CSI Pods experience scheduling problems post node drain

Problem statement
Whenever a compute node is drained, an eviction of CSI PODs or sidecar PODs occur. The remaining available set of compute nodes cannot host the CSI PODs or sidecar PODs because of resource constraints at that point in time.
Resolution

Ensure that a functional system exists with available compute nodes, having sufficient resources to accommodate evicted CSI PODs or sidecar PODs.

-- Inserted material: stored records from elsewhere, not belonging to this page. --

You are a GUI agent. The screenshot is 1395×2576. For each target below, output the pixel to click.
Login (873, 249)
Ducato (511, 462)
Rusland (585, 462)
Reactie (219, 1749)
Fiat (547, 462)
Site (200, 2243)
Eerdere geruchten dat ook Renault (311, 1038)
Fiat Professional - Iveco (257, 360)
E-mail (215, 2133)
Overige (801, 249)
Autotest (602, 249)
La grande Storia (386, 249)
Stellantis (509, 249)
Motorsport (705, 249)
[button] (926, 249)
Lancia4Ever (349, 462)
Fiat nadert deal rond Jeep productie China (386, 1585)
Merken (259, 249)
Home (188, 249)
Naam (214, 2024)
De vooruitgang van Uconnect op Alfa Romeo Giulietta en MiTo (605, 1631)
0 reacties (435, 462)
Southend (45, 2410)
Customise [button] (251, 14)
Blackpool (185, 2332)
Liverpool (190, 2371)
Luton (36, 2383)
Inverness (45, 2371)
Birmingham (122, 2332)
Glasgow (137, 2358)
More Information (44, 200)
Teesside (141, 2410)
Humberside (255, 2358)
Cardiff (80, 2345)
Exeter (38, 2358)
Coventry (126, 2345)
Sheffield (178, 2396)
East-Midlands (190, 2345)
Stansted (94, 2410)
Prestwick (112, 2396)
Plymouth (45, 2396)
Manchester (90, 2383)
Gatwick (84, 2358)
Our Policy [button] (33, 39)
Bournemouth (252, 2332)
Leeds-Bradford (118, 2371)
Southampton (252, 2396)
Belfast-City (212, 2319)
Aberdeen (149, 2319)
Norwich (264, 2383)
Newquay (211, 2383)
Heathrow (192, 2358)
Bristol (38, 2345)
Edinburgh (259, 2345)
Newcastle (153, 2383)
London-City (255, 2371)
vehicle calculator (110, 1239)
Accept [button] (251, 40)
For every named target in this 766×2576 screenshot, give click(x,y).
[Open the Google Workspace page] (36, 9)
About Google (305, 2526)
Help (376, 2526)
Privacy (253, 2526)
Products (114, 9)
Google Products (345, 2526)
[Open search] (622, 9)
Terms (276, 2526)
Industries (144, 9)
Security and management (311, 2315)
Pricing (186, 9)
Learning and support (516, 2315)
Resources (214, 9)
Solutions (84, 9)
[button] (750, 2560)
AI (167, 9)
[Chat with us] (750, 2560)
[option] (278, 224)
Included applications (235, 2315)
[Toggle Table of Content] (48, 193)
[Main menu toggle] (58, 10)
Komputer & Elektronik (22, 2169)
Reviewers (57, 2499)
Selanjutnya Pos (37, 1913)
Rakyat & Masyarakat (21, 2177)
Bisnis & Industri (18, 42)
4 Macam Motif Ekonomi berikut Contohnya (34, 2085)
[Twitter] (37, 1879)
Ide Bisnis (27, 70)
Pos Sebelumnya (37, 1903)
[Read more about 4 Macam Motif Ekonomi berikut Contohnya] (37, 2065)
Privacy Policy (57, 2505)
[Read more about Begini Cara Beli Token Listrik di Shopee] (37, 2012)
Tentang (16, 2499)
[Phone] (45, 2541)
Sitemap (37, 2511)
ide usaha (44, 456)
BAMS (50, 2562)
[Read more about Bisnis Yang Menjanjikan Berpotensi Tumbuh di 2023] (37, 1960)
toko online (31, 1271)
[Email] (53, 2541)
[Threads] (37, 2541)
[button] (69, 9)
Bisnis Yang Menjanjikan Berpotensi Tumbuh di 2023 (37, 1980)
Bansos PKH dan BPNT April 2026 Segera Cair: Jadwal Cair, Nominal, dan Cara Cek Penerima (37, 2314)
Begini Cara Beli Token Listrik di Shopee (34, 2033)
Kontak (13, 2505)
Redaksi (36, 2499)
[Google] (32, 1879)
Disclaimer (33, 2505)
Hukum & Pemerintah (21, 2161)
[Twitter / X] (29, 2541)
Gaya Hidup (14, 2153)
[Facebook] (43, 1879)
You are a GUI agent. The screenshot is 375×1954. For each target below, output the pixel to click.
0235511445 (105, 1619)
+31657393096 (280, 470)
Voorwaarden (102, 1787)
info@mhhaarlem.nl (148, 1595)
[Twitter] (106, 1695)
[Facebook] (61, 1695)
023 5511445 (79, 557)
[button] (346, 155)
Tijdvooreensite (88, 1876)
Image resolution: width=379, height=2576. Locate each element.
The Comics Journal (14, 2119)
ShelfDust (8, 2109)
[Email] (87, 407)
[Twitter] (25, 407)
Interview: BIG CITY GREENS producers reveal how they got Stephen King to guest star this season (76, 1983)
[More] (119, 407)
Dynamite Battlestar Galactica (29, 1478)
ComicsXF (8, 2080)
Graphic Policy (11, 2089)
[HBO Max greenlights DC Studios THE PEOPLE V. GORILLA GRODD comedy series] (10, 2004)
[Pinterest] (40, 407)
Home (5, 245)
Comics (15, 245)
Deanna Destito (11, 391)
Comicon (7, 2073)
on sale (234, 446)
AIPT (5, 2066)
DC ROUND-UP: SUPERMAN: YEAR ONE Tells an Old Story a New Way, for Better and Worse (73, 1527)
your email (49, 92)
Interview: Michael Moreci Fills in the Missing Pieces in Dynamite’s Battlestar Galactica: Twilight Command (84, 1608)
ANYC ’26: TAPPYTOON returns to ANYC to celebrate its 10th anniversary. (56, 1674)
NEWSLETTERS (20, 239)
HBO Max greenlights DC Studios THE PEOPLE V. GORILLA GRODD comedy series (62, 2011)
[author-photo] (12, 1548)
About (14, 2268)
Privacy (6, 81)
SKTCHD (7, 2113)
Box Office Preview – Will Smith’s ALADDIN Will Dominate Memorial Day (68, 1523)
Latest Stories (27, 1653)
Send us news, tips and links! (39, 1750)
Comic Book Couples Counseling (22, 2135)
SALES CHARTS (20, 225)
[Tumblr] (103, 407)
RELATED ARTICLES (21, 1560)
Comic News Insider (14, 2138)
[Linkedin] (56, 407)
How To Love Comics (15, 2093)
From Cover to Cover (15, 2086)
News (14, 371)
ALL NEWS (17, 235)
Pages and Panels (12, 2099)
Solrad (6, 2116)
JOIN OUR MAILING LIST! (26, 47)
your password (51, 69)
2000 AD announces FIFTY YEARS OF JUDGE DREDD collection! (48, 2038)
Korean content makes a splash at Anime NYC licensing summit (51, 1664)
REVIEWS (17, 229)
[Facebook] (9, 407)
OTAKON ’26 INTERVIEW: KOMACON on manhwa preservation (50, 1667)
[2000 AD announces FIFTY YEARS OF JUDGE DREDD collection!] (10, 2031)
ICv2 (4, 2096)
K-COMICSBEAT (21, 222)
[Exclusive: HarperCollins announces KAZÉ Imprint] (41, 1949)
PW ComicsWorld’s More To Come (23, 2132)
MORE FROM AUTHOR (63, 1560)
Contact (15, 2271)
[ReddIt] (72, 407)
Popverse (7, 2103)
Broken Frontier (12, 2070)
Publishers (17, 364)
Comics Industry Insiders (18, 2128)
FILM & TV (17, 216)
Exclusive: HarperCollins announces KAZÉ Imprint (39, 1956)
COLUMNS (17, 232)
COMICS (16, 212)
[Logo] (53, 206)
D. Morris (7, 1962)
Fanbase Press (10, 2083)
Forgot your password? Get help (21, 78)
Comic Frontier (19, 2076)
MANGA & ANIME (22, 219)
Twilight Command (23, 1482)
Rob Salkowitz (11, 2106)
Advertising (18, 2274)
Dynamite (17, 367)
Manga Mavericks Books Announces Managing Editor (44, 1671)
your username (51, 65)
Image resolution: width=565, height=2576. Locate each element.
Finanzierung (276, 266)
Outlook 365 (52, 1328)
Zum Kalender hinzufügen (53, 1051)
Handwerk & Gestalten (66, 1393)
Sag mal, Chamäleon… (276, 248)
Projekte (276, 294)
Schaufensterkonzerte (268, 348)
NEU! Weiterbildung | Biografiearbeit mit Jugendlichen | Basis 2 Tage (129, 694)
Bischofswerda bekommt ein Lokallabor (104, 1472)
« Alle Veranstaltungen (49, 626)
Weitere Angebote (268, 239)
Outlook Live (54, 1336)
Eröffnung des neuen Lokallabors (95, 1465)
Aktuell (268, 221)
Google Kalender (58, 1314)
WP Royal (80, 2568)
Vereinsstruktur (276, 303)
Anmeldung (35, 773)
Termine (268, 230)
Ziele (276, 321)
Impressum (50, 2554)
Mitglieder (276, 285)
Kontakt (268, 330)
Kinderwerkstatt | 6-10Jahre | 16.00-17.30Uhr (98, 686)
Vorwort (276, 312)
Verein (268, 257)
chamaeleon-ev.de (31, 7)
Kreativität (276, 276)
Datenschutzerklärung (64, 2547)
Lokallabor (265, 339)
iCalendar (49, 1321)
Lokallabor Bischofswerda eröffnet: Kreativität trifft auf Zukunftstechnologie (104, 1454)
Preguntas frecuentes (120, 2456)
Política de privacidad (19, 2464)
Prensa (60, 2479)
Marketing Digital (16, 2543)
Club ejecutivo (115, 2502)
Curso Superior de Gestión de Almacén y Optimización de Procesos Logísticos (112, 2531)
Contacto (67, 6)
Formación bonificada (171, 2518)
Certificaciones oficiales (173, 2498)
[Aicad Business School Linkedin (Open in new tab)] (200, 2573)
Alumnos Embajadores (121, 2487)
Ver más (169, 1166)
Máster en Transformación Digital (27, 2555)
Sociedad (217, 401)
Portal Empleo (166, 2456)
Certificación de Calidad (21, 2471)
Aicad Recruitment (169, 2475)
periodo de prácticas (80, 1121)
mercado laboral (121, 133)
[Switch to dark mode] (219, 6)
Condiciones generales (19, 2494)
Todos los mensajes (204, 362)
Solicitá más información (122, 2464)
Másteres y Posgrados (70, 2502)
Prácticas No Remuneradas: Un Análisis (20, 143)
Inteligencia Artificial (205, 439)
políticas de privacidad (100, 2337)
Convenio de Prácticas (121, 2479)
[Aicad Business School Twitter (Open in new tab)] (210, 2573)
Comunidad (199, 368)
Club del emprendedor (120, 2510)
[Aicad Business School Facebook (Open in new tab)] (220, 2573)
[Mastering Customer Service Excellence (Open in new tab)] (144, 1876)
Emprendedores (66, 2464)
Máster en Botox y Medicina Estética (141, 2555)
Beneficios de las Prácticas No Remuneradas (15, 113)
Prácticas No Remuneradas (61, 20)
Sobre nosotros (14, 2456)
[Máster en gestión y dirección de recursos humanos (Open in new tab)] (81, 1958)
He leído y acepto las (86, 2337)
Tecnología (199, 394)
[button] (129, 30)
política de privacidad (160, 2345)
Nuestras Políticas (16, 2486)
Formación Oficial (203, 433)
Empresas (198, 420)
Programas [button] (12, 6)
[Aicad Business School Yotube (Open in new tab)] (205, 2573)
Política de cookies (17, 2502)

Global Data Platform upgrade progress

Problem statement
During Global Data Platform upgrade, the progress percentage can go beyond 100% in a few cases. You can ignore this issue, as the percentage comes down to 100 % after the successful completion of the upgrade.

Known issues in upgrade

  • During upgrade, the IBM Fusion rack user interface, IBM Storage Scale user interface, Grafana endpoint, and Applications are not reachable for sometime.
  • During the upgrade, an intermittent error -1 node updated successfully out of 5 nodes shows on the IBM Fusion user interface in the upgrade details page.
  • During the upgrade, an intermittent error shows on the IBM Fusion user interface that the progress percentage for the Global Data Platform decreased. It occurs, especially when the upgrade for one node is completed.
  • During the upgrade, an intermittent error Global Data Platform upgrade failed shows on the IBM Fusion user interface in the upgrade details page. Ignore the error because it might recover during the next reconciliation.